*Texte de l'exercice*.
○ ○ ○ ○ ○ ○ ○
Elle a intégré cette carte dans de superbes trenchs et de splendides robes à découpe, de grosses salopettes et un super nouveau corset poids plume, parmi la série qui agrémente cette collection. Et même des bloomers, en quantité également pour ce défilé un peu long, qui aurait sans doute mériter un travail d’"editing" plus strict.

Après son arrivée à la cour française en 1533, Catherine de Médicis a régné sur la France comme régente, tant que ses fils étaient trop jeunes, et elle a initié la création des jardins des Tuileries, où le défilé avait lieu aujourd’hui. Très peu des bâtiments commandités par Catherine ont survécu, mais il en reste un: une tour en forme de colonne cannelée, conçue pour admirer les étoiles et située derrière ce qui est aujourd’hui la fondation Pinault.

Broderies et audace



Orpheline dans le mois qui suivit sa naissance, Catherine passa de nombreuses années formatrices dans les couvents, où elle apprit l’art de la broderie, qu’elle importa plus tard en France. Des éléments de cet art délicat, et des ornements rebrodés conféraient à de nombreux looks une finesse pleine de raffinement.
○ ○ ○ ○ ○ ○ ○
*Consigne A*.
Résumez le texte de l'exercice en deux phrases.
*Consigne B*.
Recopiez le passage du texte de l'exercice qui va de « Broderies et audace » jusqu'à « pleine de raffinement. ».
○ ○ ○ ○ ○ ○ ○
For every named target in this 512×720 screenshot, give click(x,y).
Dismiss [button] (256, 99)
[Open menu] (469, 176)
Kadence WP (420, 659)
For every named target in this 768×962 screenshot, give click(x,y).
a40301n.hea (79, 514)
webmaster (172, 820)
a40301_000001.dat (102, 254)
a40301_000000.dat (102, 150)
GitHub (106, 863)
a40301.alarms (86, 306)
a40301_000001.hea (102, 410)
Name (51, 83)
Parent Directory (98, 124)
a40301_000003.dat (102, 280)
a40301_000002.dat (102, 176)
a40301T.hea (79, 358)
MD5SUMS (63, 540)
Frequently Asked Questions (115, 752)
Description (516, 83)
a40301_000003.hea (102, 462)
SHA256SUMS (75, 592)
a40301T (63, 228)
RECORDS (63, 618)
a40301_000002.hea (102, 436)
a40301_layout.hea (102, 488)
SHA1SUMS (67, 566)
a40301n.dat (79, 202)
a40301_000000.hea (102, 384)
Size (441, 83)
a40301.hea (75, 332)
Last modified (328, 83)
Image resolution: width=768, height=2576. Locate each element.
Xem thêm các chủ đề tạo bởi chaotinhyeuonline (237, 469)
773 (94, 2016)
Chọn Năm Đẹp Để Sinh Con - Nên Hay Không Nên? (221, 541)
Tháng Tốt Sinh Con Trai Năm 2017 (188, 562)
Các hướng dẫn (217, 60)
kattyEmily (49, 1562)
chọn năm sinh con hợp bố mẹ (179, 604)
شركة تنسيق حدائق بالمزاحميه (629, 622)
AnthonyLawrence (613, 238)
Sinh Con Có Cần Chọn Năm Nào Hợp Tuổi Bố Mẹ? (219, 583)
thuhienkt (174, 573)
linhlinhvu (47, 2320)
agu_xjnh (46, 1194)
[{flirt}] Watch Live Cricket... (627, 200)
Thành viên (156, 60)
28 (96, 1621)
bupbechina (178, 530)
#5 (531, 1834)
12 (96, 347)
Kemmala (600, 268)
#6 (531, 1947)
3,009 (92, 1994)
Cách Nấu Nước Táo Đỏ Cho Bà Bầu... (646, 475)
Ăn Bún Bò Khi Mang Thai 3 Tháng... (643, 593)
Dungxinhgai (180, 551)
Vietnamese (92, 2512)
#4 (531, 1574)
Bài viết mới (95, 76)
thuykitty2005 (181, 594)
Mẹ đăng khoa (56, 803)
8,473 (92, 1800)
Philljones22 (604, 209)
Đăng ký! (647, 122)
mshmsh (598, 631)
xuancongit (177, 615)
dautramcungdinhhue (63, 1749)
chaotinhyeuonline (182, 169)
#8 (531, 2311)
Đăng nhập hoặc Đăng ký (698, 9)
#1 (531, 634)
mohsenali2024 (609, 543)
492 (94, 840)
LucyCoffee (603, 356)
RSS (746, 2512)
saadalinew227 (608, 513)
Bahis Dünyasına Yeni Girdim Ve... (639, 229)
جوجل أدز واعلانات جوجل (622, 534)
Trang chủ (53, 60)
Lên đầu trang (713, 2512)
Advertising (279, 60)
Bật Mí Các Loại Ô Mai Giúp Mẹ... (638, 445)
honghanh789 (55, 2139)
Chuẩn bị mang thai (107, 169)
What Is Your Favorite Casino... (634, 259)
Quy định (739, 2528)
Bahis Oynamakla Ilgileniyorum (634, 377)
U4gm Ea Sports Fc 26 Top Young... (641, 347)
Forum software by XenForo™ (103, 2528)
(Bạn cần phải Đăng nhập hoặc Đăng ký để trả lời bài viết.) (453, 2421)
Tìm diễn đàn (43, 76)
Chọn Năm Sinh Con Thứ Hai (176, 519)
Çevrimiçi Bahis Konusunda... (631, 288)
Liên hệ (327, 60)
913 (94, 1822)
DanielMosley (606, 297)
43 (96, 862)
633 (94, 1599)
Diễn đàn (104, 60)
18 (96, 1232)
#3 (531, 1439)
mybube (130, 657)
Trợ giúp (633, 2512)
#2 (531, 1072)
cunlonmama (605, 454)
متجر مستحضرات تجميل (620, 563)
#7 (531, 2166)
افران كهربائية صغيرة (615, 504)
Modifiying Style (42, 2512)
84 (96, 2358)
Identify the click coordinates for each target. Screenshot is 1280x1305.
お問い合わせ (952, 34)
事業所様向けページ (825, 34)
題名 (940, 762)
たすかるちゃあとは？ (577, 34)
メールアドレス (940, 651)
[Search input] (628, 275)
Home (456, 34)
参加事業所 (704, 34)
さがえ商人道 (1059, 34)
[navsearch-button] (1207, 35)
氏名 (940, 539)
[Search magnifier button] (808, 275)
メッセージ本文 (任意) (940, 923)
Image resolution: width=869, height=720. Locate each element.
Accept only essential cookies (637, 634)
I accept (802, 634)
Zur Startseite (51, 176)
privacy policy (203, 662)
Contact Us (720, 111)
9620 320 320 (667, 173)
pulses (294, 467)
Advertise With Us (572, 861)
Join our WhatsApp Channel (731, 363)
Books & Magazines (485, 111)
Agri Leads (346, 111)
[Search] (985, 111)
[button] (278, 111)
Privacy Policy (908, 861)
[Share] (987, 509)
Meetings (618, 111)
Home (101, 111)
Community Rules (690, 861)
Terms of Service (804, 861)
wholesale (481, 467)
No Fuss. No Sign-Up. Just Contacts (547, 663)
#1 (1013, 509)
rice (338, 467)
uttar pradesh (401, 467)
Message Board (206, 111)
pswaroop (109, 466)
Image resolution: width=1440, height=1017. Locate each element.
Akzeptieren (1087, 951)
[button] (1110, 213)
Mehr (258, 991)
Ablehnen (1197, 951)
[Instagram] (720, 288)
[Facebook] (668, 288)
○ ○ ○ ○ ○ ○ ○
*Réponse à la consigne A*.
Une collection présentée lors d'un défilé aux jardins des Tuileries comprend des trenchs, des robes à découpe, des salopettes, un corset poids plume et des bloomers, dans un défilé jugé un peu long. Catherine de Médicis, régente de France, fut à l'origine de la création de ces jardins et importa en France la broderie apprise dans les couvents, art dont des éléments confèrent à de nombreux looks une finesse raffinée.

*Réponse à la consigne B*.
Broderies et audace



Orpheline dans le mois qui suivit sa naissance, Catherine passa de nombreuses années formatrices dans les couvents, où elle apprit l’art de la broderie, qu’elle importa plus tard en France. Des éléments de cet art délicat, et des ornements rebrodés conféraient à de nombreux looks une finesse pleine de raffinement.